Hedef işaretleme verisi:
###
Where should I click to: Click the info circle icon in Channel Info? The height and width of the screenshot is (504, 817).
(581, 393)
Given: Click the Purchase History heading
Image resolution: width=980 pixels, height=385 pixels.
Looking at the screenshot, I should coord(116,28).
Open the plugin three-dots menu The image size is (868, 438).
###
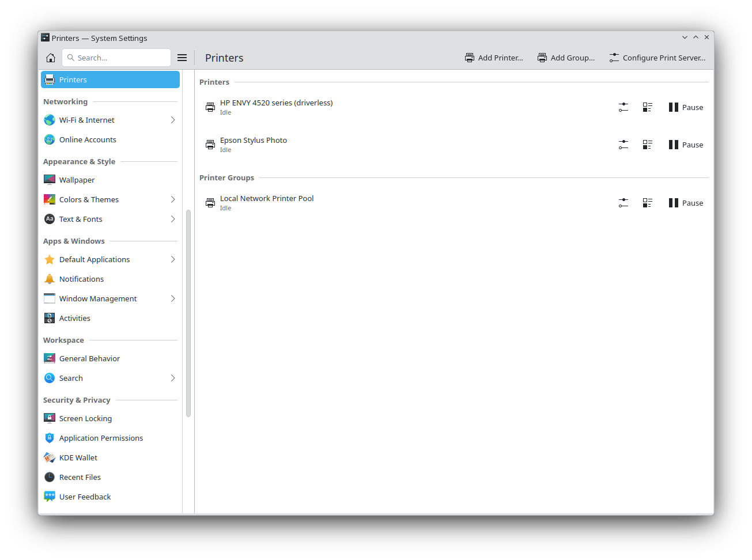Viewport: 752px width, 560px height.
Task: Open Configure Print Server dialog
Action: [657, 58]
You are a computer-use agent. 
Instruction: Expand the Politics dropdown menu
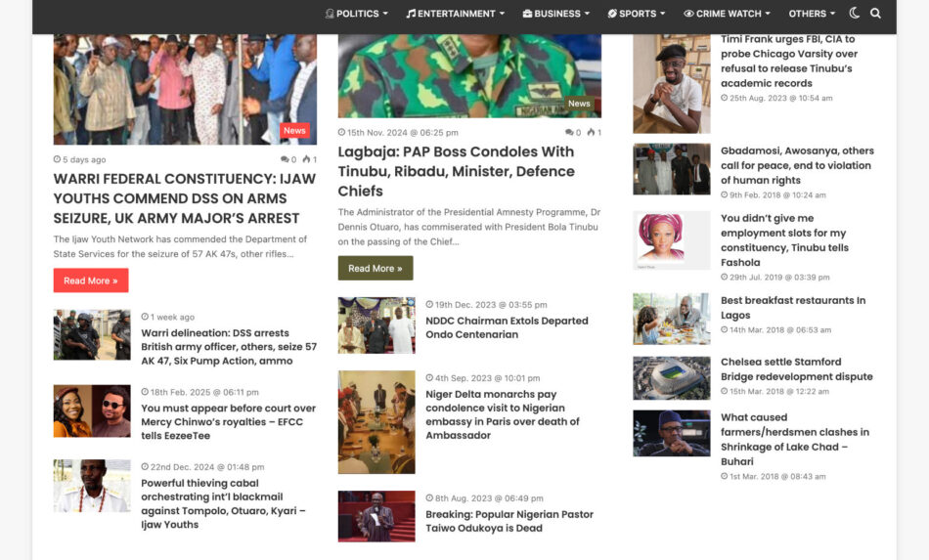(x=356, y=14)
###
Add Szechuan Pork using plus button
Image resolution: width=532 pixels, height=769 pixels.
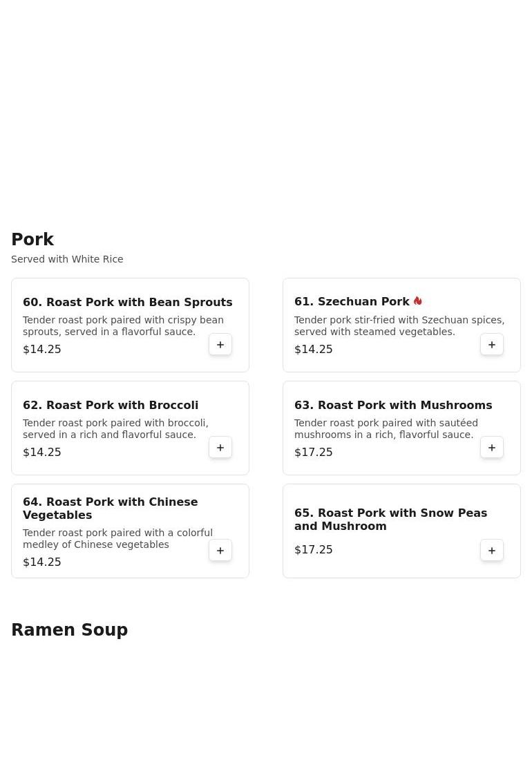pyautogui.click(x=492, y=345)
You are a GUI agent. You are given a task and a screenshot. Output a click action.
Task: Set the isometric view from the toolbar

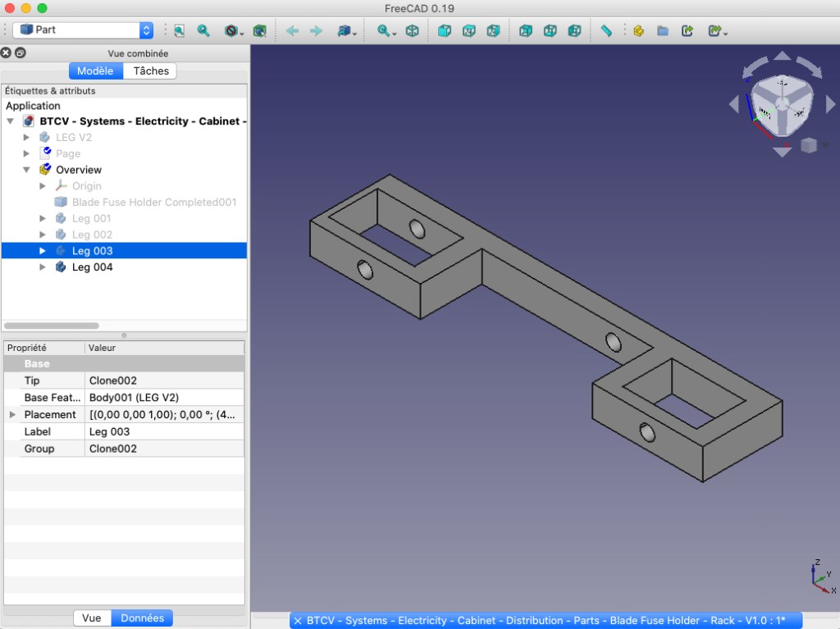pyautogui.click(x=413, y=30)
###
Görev metni
Yukarıdaki veride "Where should I" ifadesinin geçtiği satırdan başlayıp "Open the plugin" ifadesinin geçtiği satıra kadar uzanan satırları, iki uç da dahil olmak üzere, numaralı bir listeye aktarın. Boş satırları listeye almayın.

Tamamlanmış yanıt
1. Where should I click to: Click the info circle icon in Channel Info? The height and width of the screenshot is (504, 817).
2. (581, 393)
3. Given: Click the Purchase History heading
4. Image resolution: width=980 pixels, height=385 pixels.
5. Looking at the screenshot, I should coord(116,28).
6. Open the plugin three-dots menu The image size is (868, 438).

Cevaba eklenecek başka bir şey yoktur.